Archives

The Power of the “To Dont” List and Why You Should Keep One

Published

on

I tend to get distracted easily. I have the shiny new object syndrome disease. I tend to take time to understand what made me master a task or a skill and so I tend to make a lot of mistakes.

Which is why I have a tool in my box called the “To Dont” list. It is not my idea or a new one, but I have benefited from it a lot.

It is a list I keep of things I am not going to do.

I have a list of 3 things I want to do each week and 1 thing I want to get done daily.

I have close to 45 items on my To Dont list. Examples – writing a book, learning Mandarin, learning awesome photography skills.

Every startup CEO and entrepreneur needs a To Dont list actually. Why?

1. Limited resources. When you are small you dont have an army of direct reports who can each own an initiative and “run with it”. If you, as the CEO, are not spending time managing projects and helping remove obstacles for people, you are not getting further ahead.

I know a CEO who keeps blaming all the people she hired on her team for “not stepping up” to take responsibility for the top 3 items that the company must achieve. All along while she is working on priorities outside the core priorities she identified for the team.

2. Limited energy. If you are not spending time on your top 3 priorities for the day / week / month / quarter, and dreaming, eating, sleeping, brainstorming and executing those priorities, then your energy and brain power is being consumed by 100 other “shiny” non priorities.
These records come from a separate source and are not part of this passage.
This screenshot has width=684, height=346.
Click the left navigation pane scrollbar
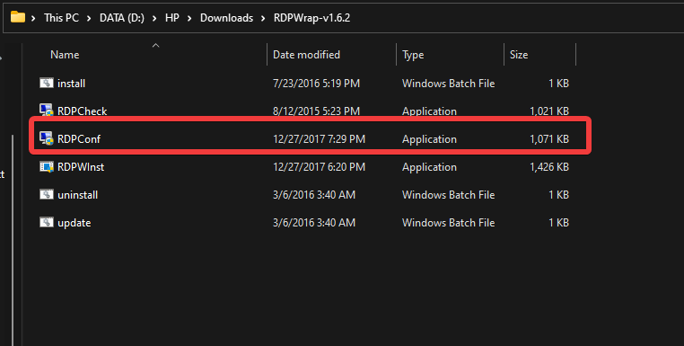tap(13, 240)
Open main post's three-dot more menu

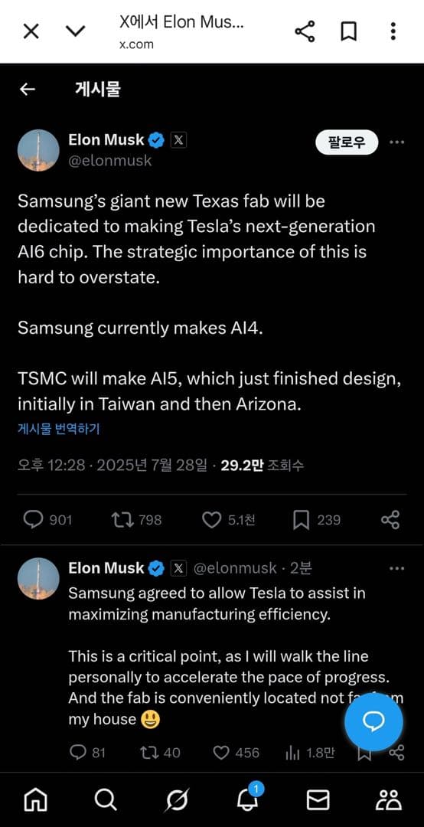[x=396, y=142]
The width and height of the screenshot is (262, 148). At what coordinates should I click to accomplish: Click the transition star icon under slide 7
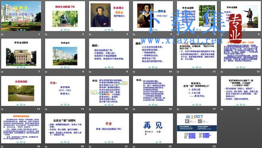pos(2,72)
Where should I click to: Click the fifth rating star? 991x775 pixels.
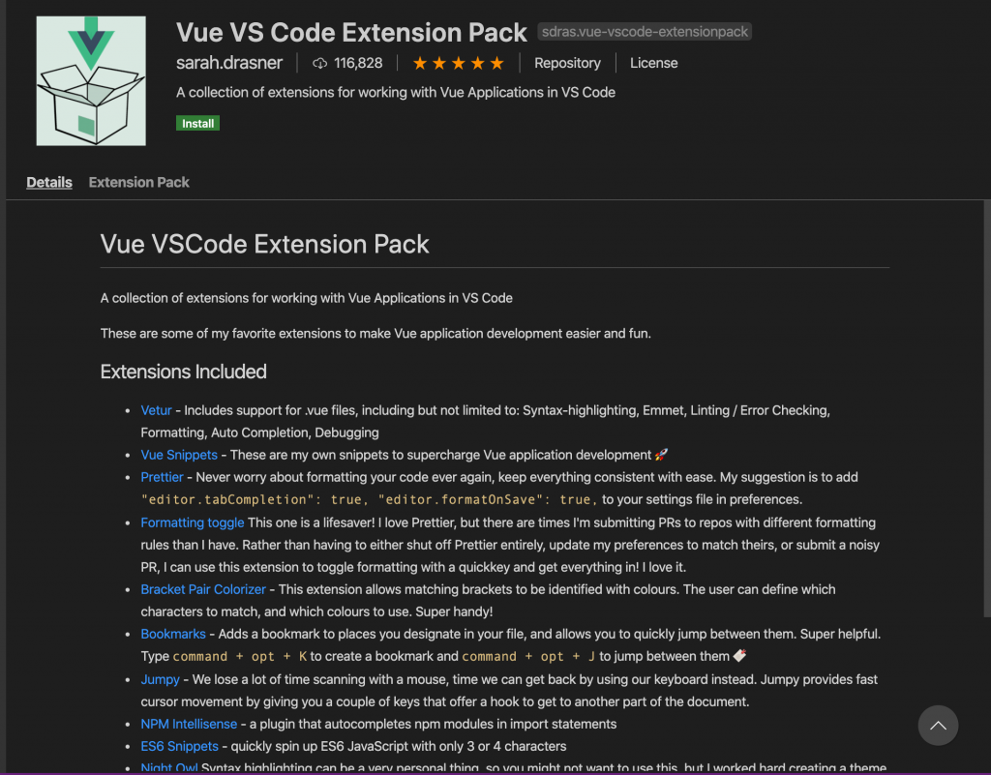(x=497, y=62)
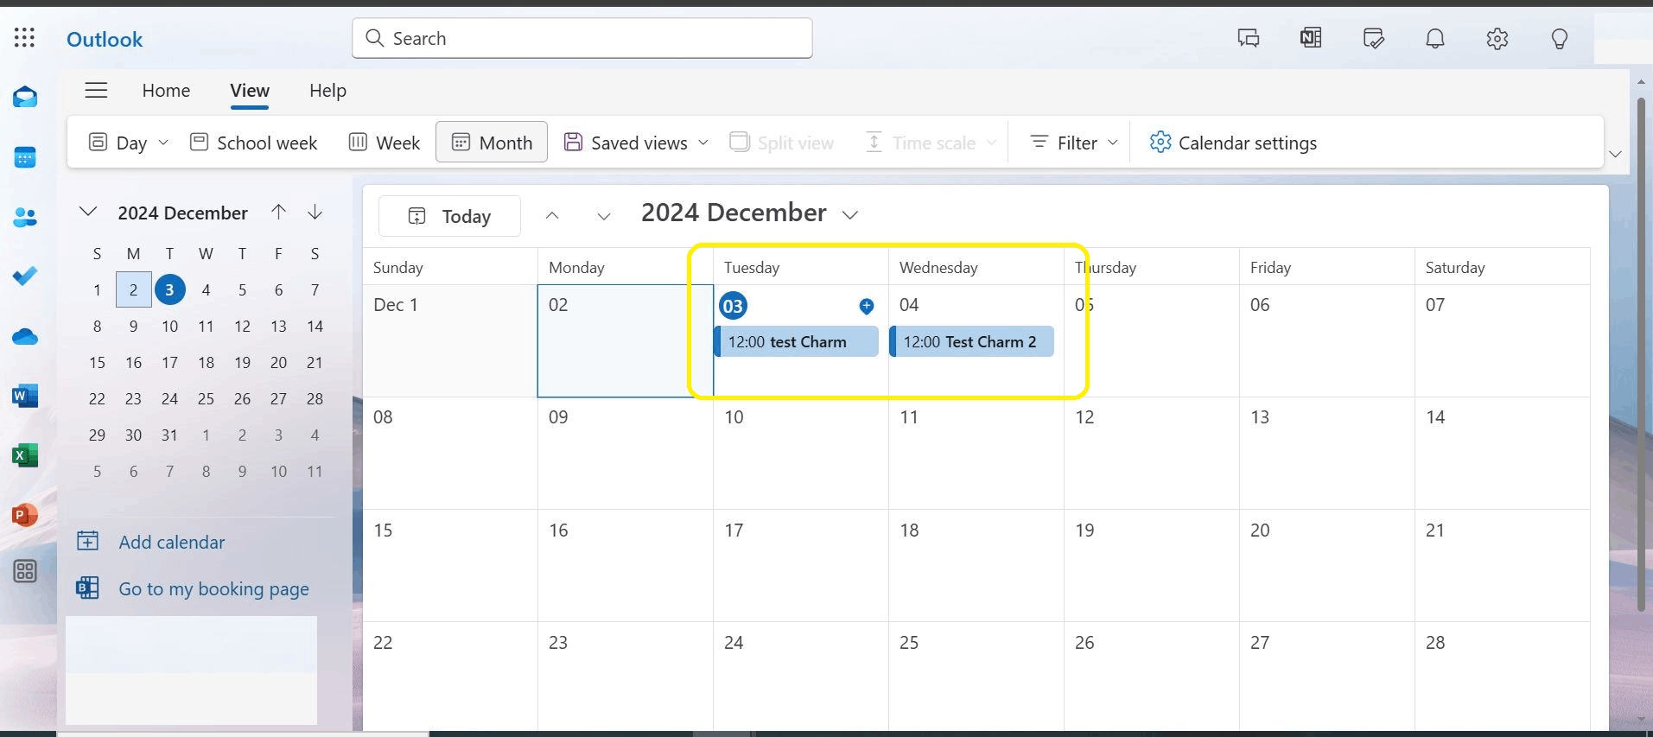Open the Filter dropdown
This screenshot has height=737, width=1653.
tap(1070, 142)
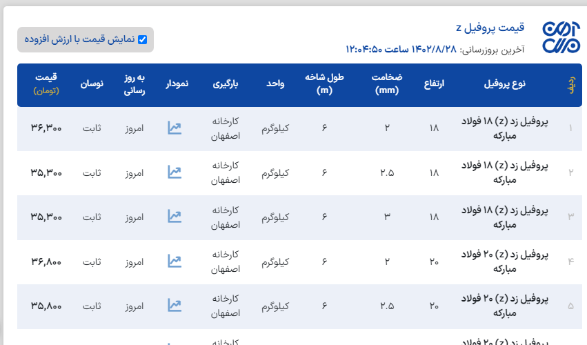Click the نوع پروفیل column header
The height and width of the screenshot is (345, 587).
pyautogui.click(x=504, y=83)
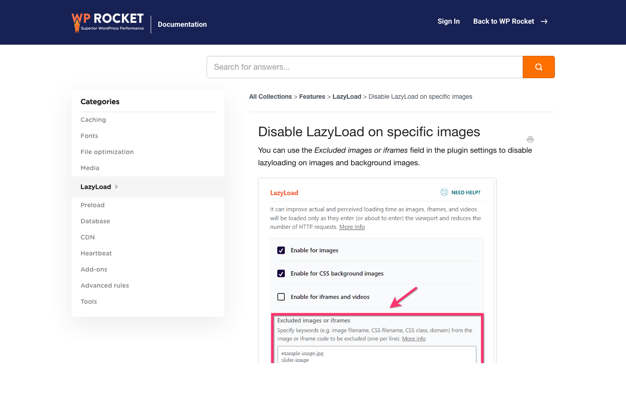Enable the iframes and videos checkbox
Viewport: 626px width, 402px height.
click(281, 296)
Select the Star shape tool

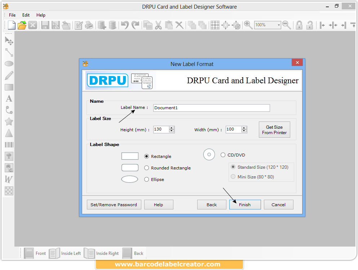pos(9,122)
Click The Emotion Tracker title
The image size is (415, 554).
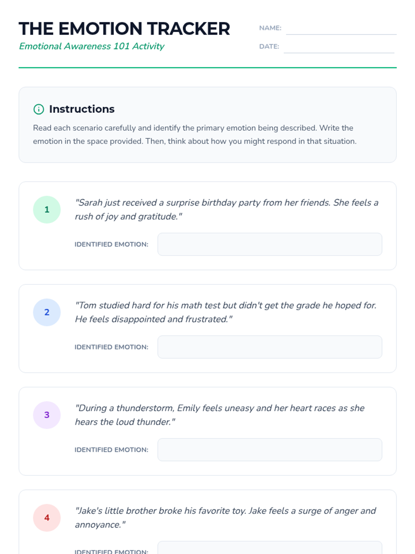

It tends to be the “death by a thousand cuts” problem where 7 to 9 things take up your time, and before you know it, it has been over 4-8 weeks and you have not made any progress towards the top 3 things you need to achieve as a company to get to the next milestone.

3. Limited time. If you work 10 hours a day, god bless you. If you work 15 hours a day, you are fooling yourself into believing that you are “working and productive”. I dont know the exact capacity and stamina that different people have for work, but everyone needs some time to rest their brain, their body and their mind. 

If, for example, you believe you should spend 8 hours on your top 3 priorities and only 2 hours a day on your bottom 7 priorities, I still would question your ability to focus.

The main reason is that it is not time alone that you are spending – you are spending your energy, which is another thing you have in limited supply.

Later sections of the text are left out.